For the right-wing community, much of the growth over the last 25 years had its seeds in the founding of the Los Angeles Kollel. With the goal of setting up a "yeshivische" community in Los Angeles, Rabbis Chaim Fasman and Moshe Rubinstein came out to Los Angeles from Lakewood, N.J., home to one of the country’s largest kollels [institutions that support men and their families as they spend all day and evening studying Talmud and other Jewish texts].

To get the Los Angeles Kollel started, Fasman promised the community that the 10 men he was bringing, and their wives, would also go out into the community to teach. The Kollel also brought out top East Coast rebbes to teach at Toras Emes, the elementary school to which they would all be sending their children.

"We took an attitude of responsibility toward many challenges that were facing the community and got involved in other things," Fasman says.

That turned out to be a prescient arrangement, as the record of the Kollel alumni in building community institutions is impressive. Rabbi Gershon Bess, one of the original 10, is one of the most respected halachic minds in town, an educator who has his own shul, Kehillas Yaakov, with about 100 families. His wife, Carol, is principal of YULA High School’s girls’ school. Kollel wives are also principals at Valley Torah High School, Toras Emes and Bais Yaakov, and are teachers throughout the community.

Alumni Rabbi Yitzchak Kurzner founded the Jewish Learning Exchange, which today continues to be one of the most successful organizations in reaching out to and educating previously unaffiliated Jews. The same is true for Rabbi Moshe Zaret and his wife, Bracha, who ran the adult-education program called Ashreinu, now at UCLA, and have opened their own home to hundreds of Jews looking to grow in their practice.

Yeshiva Gedolah, a boys’ high school that recently renovated a beautiful building at Olympic Boulevard and Cochran Avenue, and moved into it, was founded by Kollel graduate Rabbi Eliezer Gross, and Rabbi Shlomo Gottesman founded the Mesivta Academy, a boarding school in Calabasas.

Rabbi David Zargari, one of the leading Persian rabbis in town and founder of Torat Hayim, a school for Persian children, studied for many years at the Los Angeles Kollel.
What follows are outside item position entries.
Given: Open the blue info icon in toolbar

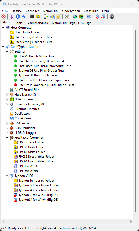Looking at the screenshot, I should click(x=18, y=16).
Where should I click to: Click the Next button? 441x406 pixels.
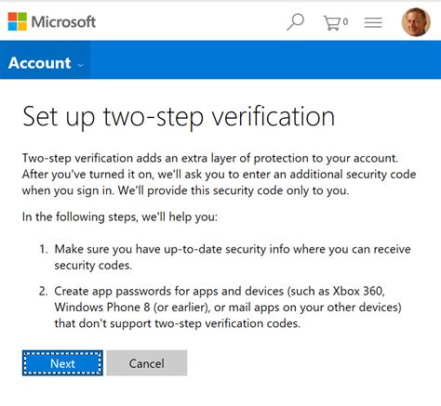[62, 363]
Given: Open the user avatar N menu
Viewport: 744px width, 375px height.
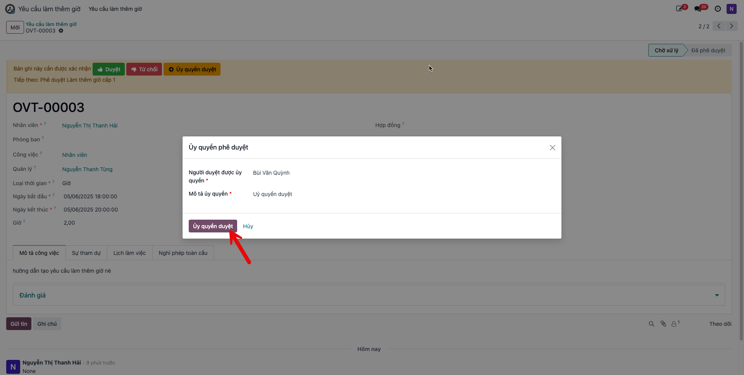Looking at the screenshot, I should pos(731,9).
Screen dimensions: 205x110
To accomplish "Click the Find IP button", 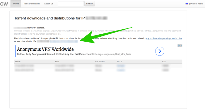I will [x=90, y=4].
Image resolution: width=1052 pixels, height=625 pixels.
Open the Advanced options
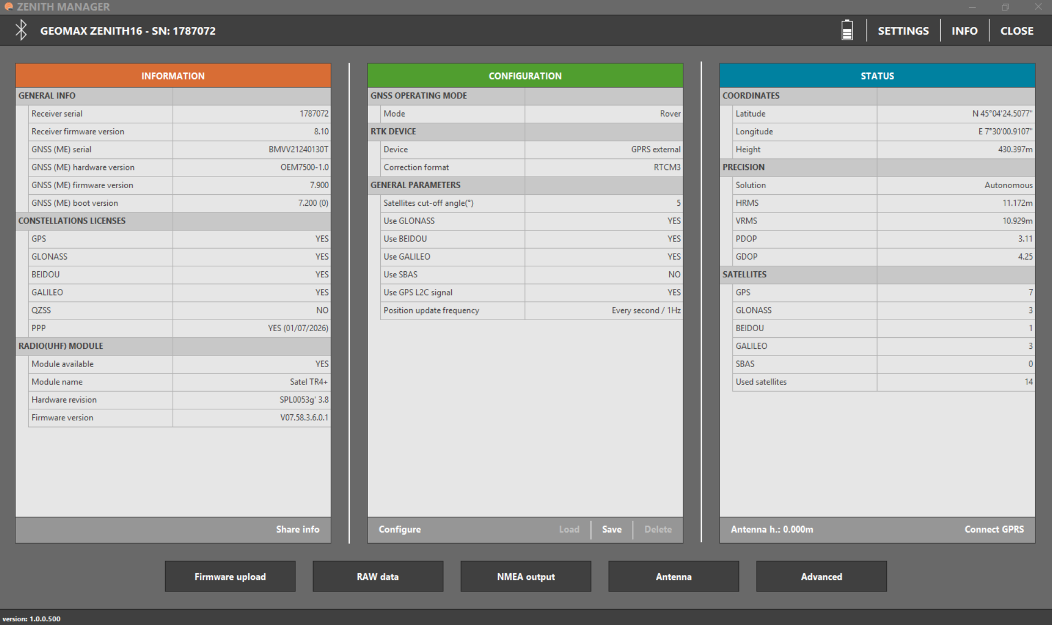point(821,577)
Rabbi Baruch Yehuda Gradon, who came to Los Angeles with the Kollel about 19 years ago, is one of the top adult educators in the city.

Many of the shuls in town have as their rabbis men who first came to Los Angeles to study at the Kollel.
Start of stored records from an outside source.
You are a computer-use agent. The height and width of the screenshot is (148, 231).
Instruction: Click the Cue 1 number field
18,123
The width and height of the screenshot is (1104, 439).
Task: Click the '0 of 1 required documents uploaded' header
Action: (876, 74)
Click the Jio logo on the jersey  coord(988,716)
Fasman tells of the speaker at a recent dinner, a philanthropist who compared the Kollel to "a power station that fuels all the other institutions in town."

With a budget of $750,000 contributed by the community, the Kollel now supports 12 men and their families at about $36,000 a year, and recently purchased a building on Beverly, west of La Brea. The Kollel runs about 35 study groups all over the city.
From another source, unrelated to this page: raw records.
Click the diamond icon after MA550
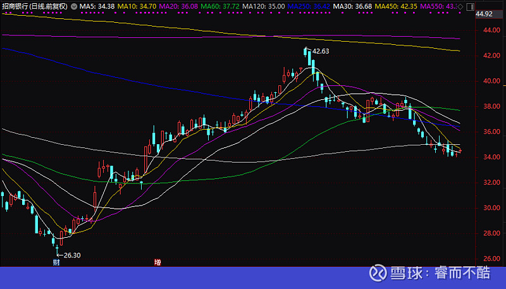506x289 pixels. 460,6
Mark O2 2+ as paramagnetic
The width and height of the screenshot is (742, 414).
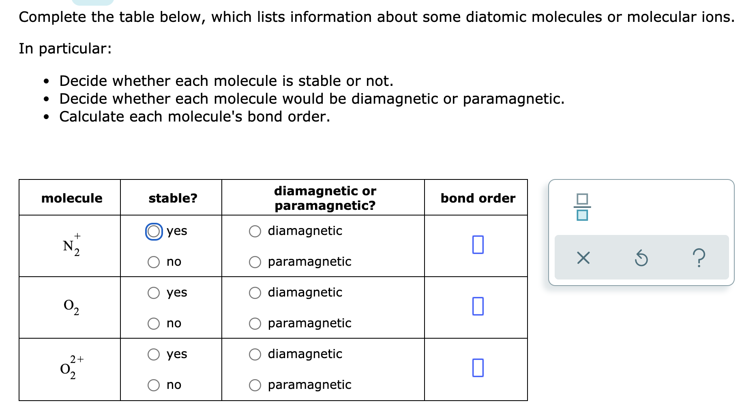click(x=254, y=385)
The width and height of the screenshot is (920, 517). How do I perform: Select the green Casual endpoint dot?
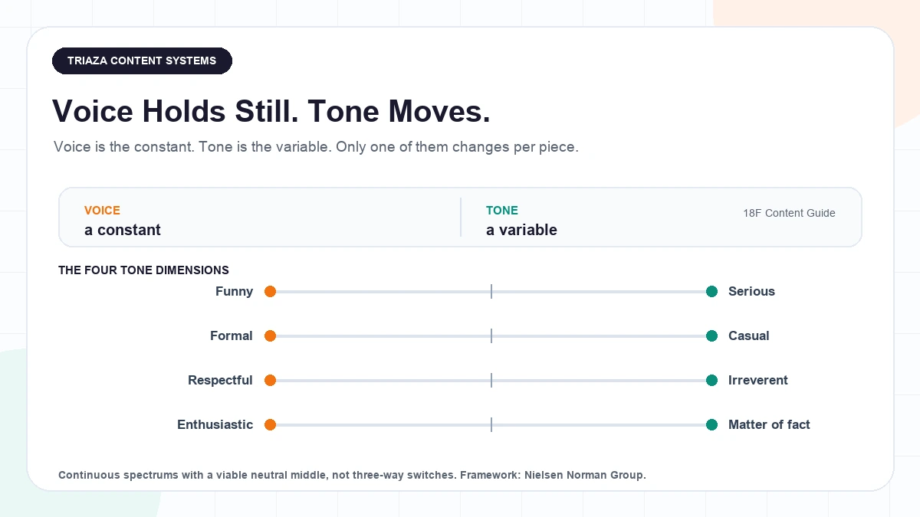711,335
Bess says it marked a turning point for the community.

"The big thing was the fact that there was a core of people, so that young people wouldn’t feel they would drift away and be lost, but would have some nucleus, somewhere they could hear a shiur [class], somewhere they could have a place to daven similar to where they had been in yeshiva, where they were comfortable," he says.